What is going on here?
Despite China’s economic growth exceeding expectations, struggling real estate markets are weighing on iron ore and steel prices.
What does this mean?
Iron ore and steel prices are caught in a tug-of-war with the Chinese economy, which is sending mixed signals. GDP growth in the third quarter was 4.6%, higher than the expected 4.5%, but the real estate sector was holding it back. New home prices are falling at the fastest pace since 2015, and investors are disappointed by the lack of major economic stimulus. This sense of caution was also evident on the Dalian Commodity Exchange, where iron ore contracts fell 2.59% in January. Meanwhile, crude steel production in China decreased by 6.1% in September compared to the same month last year, the fourth consecutive month of decline. These trends highlight the delicate balance in China’s industrial scene.
Why should we care?
For the market: The unstable foundations of steel.
China’s important role in the global steel market is exposed to vulnerability amid current weakness. The drop in Dalian Commodity Exchange’s key steel inputs and the Shanghai Futures Exchange benchmark pose potential risks for investors in steel-related sectors. A sector critical to China’s growth is under scrutiny as real estate demand declines, potentially impacting global market sentiment.
The big picture: The real estate sector tests the resilience of the economy.
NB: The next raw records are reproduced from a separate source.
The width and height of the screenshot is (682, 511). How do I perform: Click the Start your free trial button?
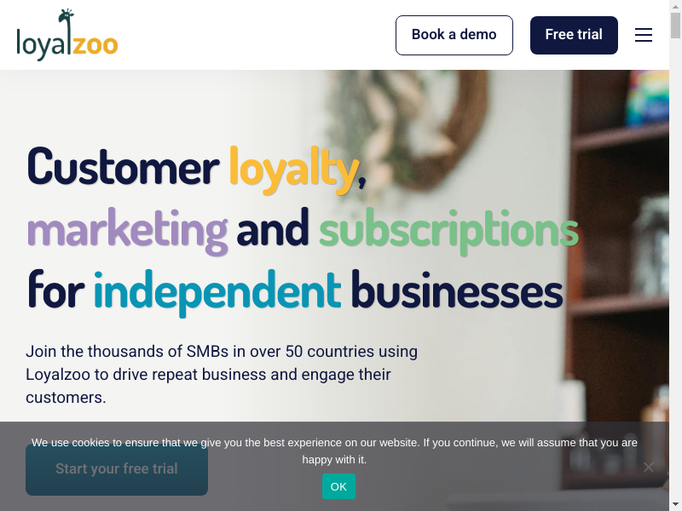(x=117, y=468)
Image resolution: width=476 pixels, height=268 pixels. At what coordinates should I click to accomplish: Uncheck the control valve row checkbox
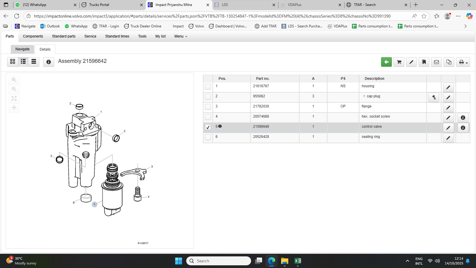coord(208,127)
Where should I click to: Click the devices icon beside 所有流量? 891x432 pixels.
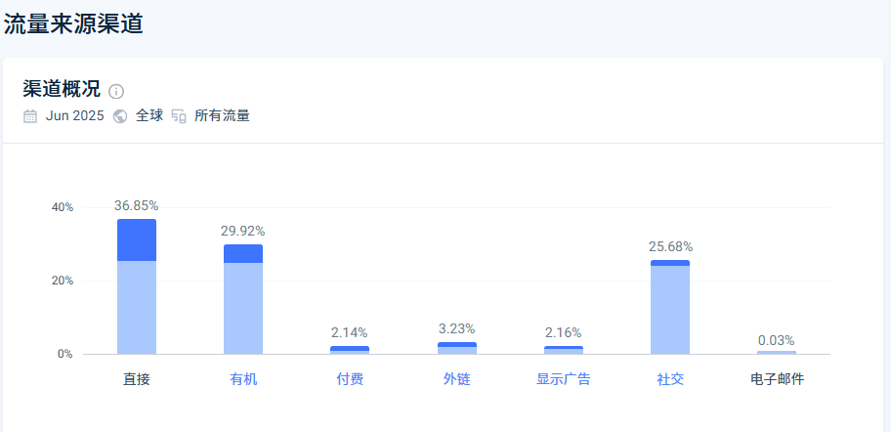tap(179, 116)
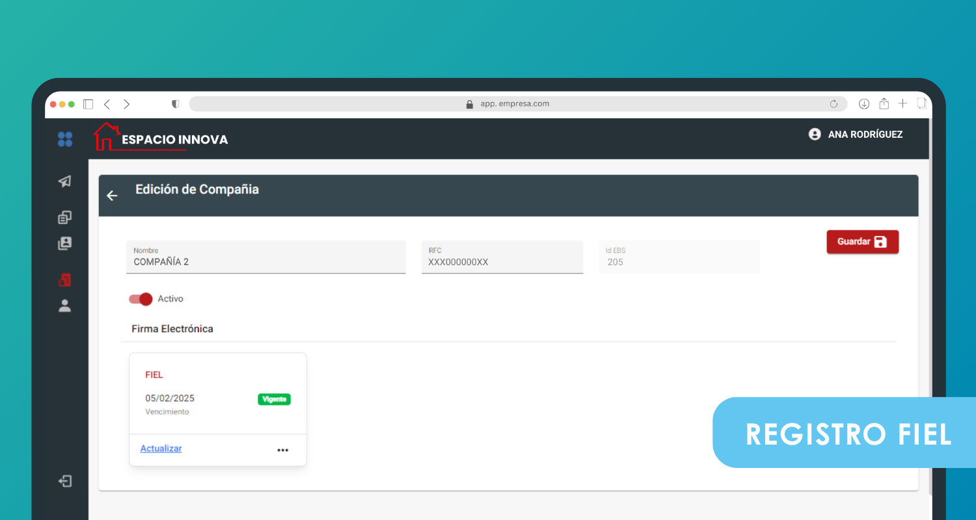The image size is (976, 520).
Task: Click the logout icon at sidebar bottom
Action: (x=64, y=481)
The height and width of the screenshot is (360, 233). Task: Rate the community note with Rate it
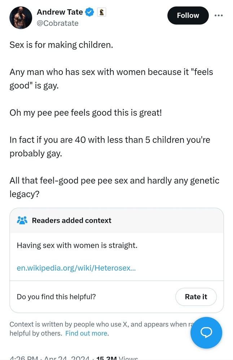pos(196,297)
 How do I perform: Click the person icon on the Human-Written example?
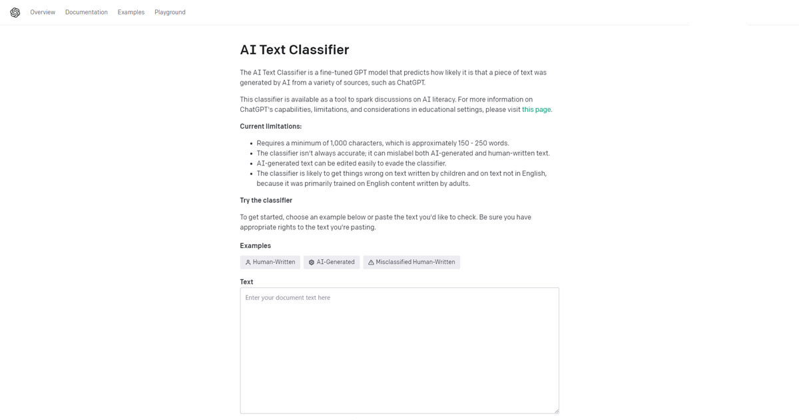click(x=248, y=263)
China’s housing crisis highlights broader concerns about the country’s economic model, which relies heavily on real estate for growth. ANZ analysts have suggested that current policies aimed at reducing housing stock may miss the mark without new substantial economic stimulus. As the real estate sector stumbles, China’s integration into the global economy requires new innovations and adaptations to maintain the overall vitality of the economy.